7. L’idéologie. En s’en tenant au strict nécessaire, on peut dire qu’il n’y a pas de révolution sans idéologie, c’est-à-dire sans un ensemble d’idées plus ou moins structurées, qui lui donnent un sens et lui servent de justification. On peut ajouter que le nombre de systèmes idéologiques est limité, que ceux-ci tournent tous autour de quelques thèmes fondamentaux, combinés diversement et soumis à des variations.

L’idéologie la plus répandue est tout simplement le conservatisme, c’est-à-dire la défense résolue d’un ordre établi contre des déviations qui paraissent menacer les assises du régime.

Le théocratisme prétend instaurer un ordre social neuf sur des principes révélés. Les cas de victoire sont rarissimes (ainsi Savonarole à Florence, la Ligue à Paris en 1587-88).

L’idéologie la plus répandue, après le conservatisme, est probablement le nationalisme, qui se fonde sur l’accentuation du sentiment d’attachement à la communauté d’origine ; il s’asseoit sur l’unité intérieure et l’agressivité extérieure ; il est d’autant plus probable que la situation internationale est plus tendue et que le régime politique est plus démocratique ; il tend vers les régimes totalitaires.

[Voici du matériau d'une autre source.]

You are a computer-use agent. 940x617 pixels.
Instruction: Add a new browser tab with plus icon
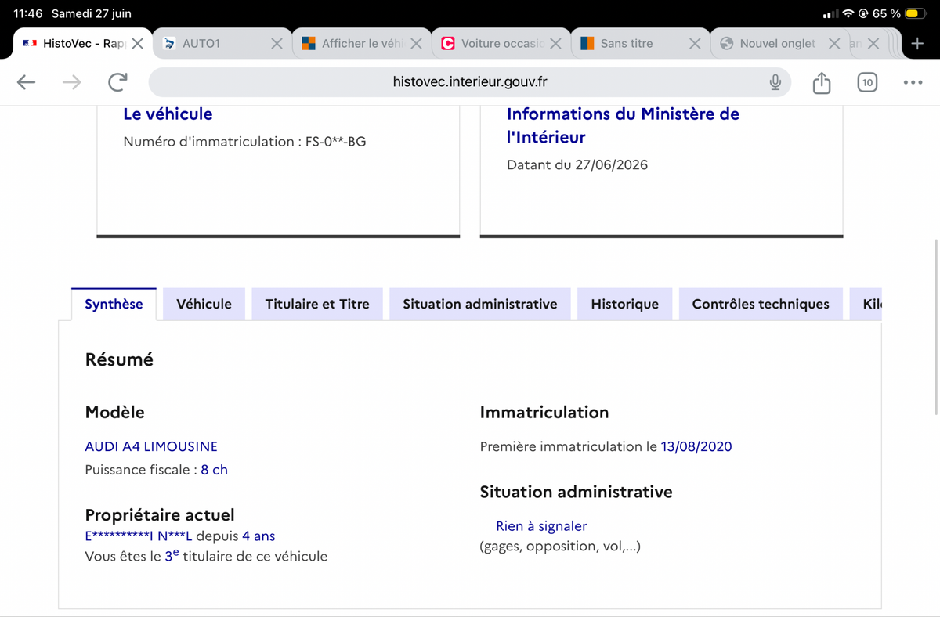[917, 44]
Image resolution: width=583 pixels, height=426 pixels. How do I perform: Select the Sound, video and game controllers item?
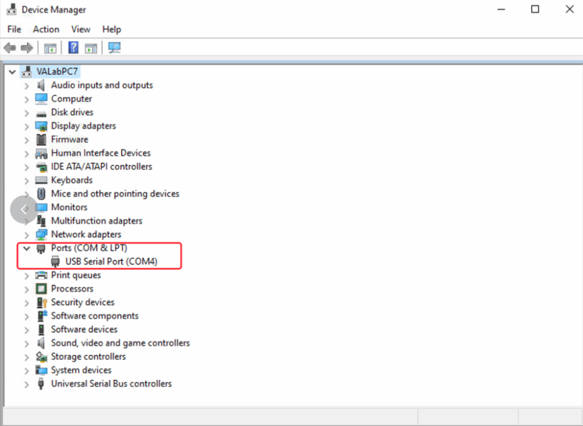click(x=120, y=343)
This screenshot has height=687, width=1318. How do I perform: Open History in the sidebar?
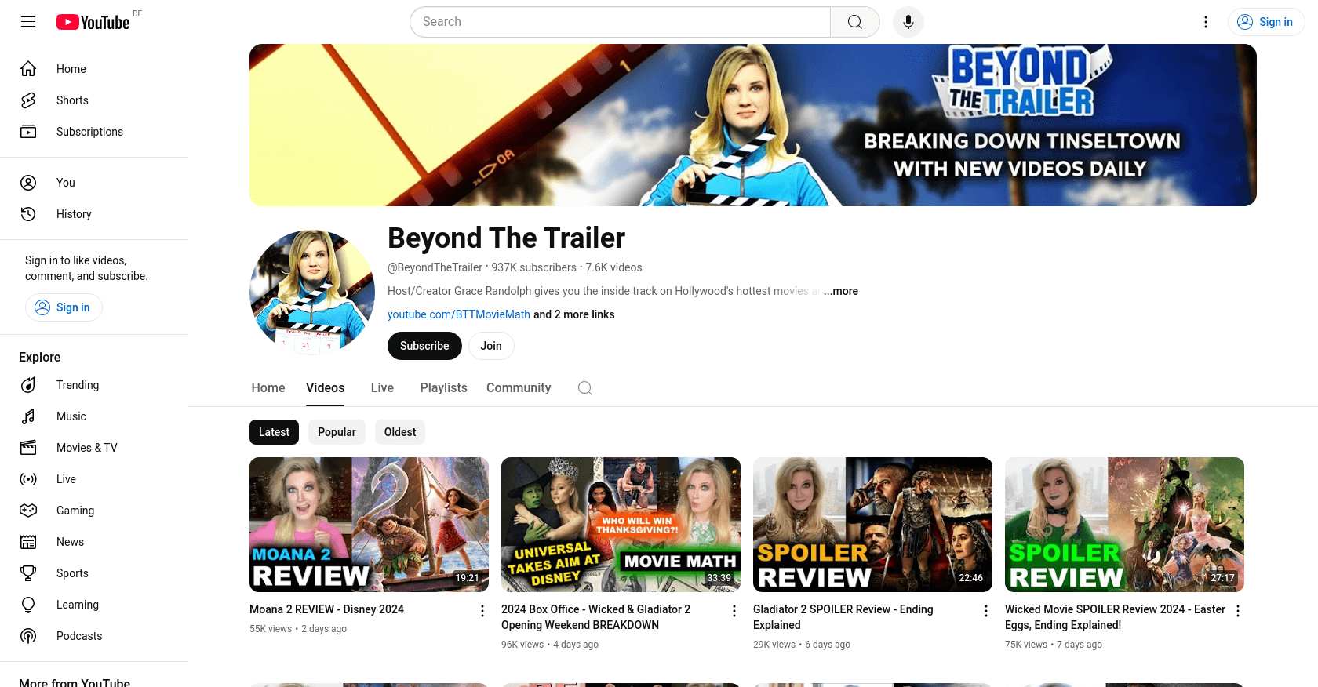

Le socialisme* vise deux objectifs ; la justice, c’est-à-dire l’égalité, et plus particulièrement l’égalité dans la répartition des richesses ; la rationalisation de la société, par l’élimination des gaspillages, des ratés, des dysfonctionnements.

Le fascisme* peut être défini négativement par le refus d’aspects déterminés de la société industrielle et positivement par la volonté de retour à un ordre antérieur considéré comme idéal.

Le projet essentiel du libéralisme est la garantie de l’autonomie individuelle contre l’emprise étatique ; il se fonde sur un postulat selon lequel la lutte des intérêts particuliers mène à un point d’équilibre où les conflits s’abolissent et qui correspond à la meilleure solution possible.

Enfin, l’anarchisme* se définit par le refus global de l’État et des institutions qui régissent la vie en société ; l’idéal suprême est la liberté, prise absolument, au sens de libération par rapport à toute contrainte.